UWAGA!

„Niepodległość nie jest dana raz na zawsze”

 Elbląg, „Niepodległość nie jest dana raz na zawsze”
fot. Mikołaj Sobczak

77 lat temu hitlerowskie Niemcy podpisały akt bezwarunkowej kapitulacji, który kończył II wojnę światową w Europie. Przy Grobach Aliantów na elbląskim cmentarzu Agrykola odbyły się miejskie uroczystości rocznicowe. Zobacz zdjęcia.

7 maja o godzinie 2:41 w kwaterze głównej Alianckich Sil Ekspedycyjnych w Reims (Francja) Niemcy podpisały tzw. „wstępny protokół kapitulacji”. Zgodnie z nim działania wojenne w Europie miały zakończyć się do 8 maja, do godziny 23:01. Aliantów reprezentowali: generałowie Walter Bedell, Iwan Susłoparow i François Sevez. Pokonaną III Rzeszę - gen. Alfred Jodl.

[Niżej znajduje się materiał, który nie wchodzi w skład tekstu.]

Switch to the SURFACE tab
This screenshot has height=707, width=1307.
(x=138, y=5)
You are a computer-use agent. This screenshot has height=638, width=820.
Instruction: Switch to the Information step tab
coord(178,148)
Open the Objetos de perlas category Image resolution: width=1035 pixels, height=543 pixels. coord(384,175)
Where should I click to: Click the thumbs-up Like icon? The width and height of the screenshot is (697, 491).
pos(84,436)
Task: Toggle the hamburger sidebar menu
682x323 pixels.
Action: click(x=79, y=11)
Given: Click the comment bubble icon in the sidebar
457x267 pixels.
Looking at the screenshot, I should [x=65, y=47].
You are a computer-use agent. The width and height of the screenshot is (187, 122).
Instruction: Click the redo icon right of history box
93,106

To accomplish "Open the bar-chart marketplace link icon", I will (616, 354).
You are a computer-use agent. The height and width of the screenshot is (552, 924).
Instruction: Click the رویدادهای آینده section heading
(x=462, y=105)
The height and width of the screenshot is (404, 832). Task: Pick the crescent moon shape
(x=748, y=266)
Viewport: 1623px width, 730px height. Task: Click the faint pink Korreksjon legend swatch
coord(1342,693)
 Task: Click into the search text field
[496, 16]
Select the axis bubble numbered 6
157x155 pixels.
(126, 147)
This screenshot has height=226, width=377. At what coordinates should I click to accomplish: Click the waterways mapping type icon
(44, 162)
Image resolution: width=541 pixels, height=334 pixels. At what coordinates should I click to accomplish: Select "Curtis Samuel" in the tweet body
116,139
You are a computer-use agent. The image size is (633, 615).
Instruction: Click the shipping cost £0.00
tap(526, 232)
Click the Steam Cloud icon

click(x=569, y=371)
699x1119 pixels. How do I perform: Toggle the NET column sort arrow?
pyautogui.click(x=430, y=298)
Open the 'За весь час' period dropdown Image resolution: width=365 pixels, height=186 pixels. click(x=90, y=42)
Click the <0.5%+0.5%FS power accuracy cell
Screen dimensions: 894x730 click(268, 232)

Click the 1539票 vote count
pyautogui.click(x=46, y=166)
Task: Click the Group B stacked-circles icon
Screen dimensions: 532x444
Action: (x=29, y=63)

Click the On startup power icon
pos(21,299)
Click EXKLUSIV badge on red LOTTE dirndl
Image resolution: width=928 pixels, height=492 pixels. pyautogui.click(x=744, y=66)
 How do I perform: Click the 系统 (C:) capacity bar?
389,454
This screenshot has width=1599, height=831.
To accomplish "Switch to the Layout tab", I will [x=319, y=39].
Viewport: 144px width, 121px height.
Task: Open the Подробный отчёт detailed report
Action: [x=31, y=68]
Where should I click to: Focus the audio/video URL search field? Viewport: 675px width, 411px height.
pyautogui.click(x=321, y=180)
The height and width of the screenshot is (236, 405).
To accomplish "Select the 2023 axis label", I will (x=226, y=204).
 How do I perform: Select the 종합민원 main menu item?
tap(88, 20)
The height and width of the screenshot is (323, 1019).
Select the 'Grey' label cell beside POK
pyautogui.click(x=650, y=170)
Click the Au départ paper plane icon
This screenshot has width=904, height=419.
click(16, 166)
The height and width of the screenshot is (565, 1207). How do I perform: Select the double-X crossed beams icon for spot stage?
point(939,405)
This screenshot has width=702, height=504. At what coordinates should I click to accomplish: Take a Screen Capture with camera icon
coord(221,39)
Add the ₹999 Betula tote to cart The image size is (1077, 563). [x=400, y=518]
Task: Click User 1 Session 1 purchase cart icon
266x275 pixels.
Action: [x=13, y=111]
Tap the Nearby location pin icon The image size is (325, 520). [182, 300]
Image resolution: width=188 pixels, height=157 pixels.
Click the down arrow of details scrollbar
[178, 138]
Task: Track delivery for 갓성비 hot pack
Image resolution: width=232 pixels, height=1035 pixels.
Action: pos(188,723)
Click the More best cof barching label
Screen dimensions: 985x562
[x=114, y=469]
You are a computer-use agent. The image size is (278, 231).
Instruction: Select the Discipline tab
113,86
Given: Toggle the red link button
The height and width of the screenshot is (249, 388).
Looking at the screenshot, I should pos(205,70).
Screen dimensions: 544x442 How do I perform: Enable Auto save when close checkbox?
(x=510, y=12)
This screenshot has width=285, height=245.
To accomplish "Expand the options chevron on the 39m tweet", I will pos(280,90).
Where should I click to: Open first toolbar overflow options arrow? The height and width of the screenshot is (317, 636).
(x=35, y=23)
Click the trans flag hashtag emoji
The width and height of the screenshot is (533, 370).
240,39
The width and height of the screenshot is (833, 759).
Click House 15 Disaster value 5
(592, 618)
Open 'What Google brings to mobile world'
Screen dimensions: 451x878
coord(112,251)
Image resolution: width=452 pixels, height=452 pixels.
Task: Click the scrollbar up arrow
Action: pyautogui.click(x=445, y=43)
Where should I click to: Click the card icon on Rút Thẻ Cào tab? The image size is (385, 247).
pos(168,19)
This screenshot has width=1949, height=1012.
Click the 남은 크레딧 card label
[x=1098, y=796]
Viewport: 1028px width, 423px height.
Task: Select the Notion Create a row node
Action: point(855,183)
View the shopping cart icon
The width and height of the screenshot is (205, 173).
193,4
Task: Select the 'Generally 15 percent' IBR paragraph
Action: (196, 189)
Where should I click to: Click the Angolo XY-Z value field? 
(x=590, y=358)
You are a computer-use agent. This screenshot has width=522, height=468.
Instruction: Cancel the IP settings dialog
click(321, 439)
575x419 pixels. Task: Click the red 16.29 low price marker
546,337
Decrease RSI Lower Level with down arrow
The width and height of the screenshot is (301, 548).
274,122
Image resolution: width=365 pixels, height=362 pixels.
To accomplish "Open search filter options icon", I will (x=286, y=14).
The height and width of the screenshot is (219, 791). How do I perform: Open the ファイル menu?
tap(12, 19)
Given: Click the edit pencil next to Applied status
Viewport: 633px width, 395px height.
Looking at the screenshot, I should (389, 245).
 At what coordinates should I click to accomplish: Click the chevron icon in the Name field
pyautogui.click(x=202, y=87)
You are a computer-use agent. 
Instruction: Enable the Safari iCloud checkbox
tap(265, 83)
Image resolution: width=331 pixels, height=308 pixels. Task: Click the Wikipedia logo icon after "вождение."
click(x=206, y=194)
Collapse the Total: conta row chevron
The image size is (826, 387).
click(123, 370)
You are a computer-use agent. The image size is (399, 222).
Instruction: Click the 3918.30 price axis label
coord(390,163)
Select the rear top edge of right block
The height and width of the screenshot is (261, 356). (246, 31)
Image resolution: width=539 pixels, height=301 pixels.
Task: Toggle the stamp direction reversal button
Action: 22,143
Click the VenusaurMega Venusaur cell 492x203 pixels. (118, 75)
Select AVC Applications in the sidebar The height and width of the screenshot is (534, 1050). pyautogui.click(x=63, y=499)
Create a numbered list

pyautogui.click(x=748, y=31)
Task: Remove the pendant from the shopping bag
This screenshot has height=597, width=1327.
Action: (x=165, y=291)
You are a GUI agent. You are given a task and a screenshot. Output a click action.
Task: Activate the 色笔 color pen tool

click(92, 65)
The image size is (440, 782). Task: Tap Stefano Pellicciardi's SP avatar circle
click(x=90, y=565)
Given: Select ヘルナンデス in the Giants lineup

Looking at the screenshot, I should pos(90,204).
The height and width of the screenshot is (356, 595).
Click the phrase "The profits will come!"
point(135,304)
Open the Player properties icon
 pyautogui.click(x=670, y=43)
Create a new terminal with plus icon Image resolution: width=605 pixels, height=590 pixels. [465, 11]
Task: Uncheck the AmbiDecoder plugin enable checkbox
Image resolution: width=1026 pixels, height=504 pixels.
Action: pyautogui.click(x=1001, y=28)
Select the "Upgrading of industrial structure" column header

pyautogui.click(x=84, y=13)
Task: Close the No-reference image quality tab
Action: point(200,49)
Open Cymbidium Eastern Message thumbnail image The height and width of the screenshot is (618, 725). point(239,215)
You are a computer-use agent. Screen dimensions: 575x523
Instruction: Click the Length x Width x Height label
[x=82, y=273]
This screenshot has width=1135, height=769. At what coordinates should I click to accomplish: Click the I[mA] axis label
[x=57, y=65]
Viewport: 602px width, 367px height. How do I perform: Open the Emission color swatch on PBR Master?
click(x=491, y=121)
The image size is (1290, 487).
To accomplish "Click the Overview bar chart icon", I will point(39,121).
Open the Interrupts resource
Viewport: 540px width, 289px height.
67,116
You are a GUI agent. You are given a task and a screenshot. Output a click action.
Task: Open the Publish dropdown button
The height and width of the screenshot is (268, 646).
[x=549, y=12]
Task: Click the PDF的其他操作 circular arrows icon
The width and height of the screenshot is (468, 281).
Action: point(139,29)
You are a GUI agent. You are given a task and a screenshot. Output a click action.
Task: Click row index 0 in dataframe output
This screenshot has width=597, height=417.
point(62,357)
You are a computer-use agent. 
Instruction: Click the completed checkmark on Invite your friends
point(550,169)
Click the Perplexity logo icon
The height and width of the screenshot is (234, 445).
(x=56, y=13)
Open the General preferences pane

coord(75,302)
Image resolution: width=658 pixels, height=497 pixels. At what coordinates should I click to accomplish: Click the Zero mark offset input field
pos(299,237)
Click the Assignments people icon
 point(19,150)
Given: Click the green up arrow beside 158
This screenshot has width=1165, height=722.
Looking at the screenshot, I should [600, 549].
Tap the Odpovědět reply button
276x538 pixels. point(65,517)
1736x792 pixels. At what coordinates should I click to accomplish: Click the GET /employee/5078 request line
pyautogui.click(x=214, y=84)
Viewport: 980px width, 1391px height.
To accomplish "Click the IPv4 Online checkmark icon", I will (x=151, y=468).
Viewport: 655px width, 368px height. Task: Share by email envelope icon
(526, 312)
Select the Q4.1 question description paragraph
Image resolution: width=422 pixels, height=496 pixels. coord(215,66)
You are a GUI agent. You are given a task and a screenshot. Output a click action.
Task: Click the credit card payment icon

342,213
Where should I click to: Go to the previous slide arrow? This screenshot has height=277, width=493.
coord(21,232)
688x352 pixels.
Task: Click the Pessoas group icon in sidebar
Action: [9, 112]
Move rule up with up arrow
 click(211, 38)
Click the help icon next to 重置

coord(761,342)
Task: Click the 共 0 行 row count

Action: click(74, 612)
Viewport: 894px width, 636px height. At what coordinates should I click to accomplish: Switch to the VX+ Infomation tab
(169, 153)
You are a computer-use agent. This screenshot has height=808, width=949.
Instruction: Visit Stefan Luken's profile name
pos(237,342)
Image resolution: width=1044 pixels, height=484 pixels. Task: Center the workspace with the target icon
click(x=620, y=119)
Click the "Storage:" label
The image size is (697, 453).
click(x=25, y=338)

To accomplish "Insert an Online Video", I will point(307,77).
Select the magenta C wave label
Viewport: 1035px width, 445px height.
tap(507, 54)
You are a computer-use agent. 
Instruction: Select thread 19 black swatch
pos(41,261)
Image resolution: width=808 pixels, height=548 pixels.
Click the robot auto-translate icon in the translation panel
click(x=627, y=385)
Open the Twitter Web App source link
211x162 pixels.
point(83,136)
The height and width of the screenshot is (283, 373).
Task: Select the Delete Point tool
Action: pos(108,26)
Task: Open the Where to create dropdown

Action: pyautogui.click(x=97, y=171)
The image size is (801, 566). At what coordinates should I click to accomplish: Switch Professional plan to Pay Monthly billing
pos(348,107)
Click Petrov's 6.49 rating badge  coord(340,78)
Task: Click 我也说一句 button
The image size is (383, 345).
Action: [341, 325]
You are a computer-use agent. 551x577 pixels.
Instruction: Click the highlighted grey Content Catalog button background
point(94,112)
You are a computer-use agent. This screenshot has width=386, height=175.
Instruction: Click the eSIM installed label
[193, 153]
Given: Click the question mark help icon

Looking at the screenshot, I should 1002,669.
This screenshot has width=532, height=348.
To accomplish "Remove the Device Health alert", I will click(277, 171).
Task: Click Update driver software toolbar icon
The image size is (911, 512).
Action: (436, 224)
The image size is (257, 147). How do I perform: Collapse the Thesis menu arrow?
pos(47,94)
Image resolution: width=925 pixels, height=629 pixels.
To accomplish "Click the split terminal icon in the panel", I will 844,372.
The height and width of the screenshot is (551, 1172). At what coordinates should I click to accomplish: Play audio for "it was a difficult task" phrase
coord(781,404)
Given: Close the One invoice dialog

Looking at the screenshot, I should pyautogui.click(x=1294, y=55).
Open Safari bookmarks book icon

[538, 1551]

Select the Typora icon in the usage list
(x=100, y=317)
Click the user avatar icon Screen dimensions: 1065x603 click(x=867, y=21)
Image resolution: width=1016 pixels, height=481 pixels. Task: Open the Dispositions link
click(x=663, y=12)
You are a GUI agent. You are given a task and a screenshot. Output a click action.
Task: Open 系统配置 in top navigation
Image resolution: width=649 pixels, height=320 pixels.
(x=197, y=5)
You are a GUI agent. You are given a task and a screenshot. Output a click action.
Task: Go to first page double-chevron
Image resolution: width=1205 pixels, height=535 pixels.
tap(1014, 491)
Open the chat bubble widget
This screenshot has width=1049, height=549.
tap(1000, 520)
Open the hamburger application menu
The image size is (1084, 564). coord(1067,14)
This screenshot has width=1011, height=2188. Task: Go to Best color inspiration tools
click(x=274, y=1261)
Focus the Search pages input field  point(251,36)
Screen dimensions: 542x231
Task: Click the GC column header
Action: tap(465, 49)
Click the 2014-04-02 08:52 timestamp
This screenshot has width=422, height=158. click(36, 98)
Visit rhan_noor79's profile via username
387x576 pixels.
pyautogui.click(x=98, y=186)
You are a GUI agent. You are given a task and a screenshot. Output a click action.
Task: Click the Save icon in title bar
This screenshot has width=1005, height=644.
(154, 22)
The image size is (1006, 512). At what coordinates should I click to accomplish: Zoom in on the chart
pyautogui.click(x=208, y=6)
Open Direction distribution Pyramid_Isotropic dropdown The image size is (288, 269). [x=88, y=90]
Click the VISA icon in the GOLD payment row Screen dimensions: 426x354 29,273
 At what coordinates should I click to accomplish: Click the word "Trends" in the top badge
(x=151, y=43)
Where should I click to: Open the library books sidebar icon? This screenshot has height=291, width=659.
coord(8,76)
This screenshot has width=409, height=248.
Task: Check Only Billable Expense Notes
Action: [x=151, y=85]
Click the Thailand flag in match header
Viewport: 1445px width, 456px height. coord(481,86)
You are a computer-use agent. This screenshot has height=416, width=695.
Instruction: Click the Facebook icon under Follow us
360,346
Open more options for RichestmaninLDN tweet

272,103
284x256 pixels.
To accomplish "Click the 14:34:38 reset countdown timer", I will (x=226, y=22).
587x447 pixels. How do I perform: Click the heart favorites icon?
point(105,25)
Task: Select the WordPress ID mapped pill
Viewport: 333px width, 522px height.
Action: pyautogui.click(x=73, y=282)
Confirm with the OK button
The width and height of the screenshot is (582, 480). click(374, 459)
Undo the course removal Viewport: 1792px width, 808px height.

Ze względów prestiżowych sowiecki dyktator zażądał bardziej oficjalnych uroczystości i ponownego podpisania aktu kapitulacji. W nocy z 8 na 9 maja w podberlińskim Karlshorst Niemcy ponownie podpisały kapitulację. Aliantów reprezentowali: marszałek Georgij Żukow oraz generałowie Arthur Tedder, Jean de Lattre de Tessigny i Carl Spaatz. Niemcy – feldmarszałek Wilhelm Keitel i gen. Hans Jurgen-Stumpf.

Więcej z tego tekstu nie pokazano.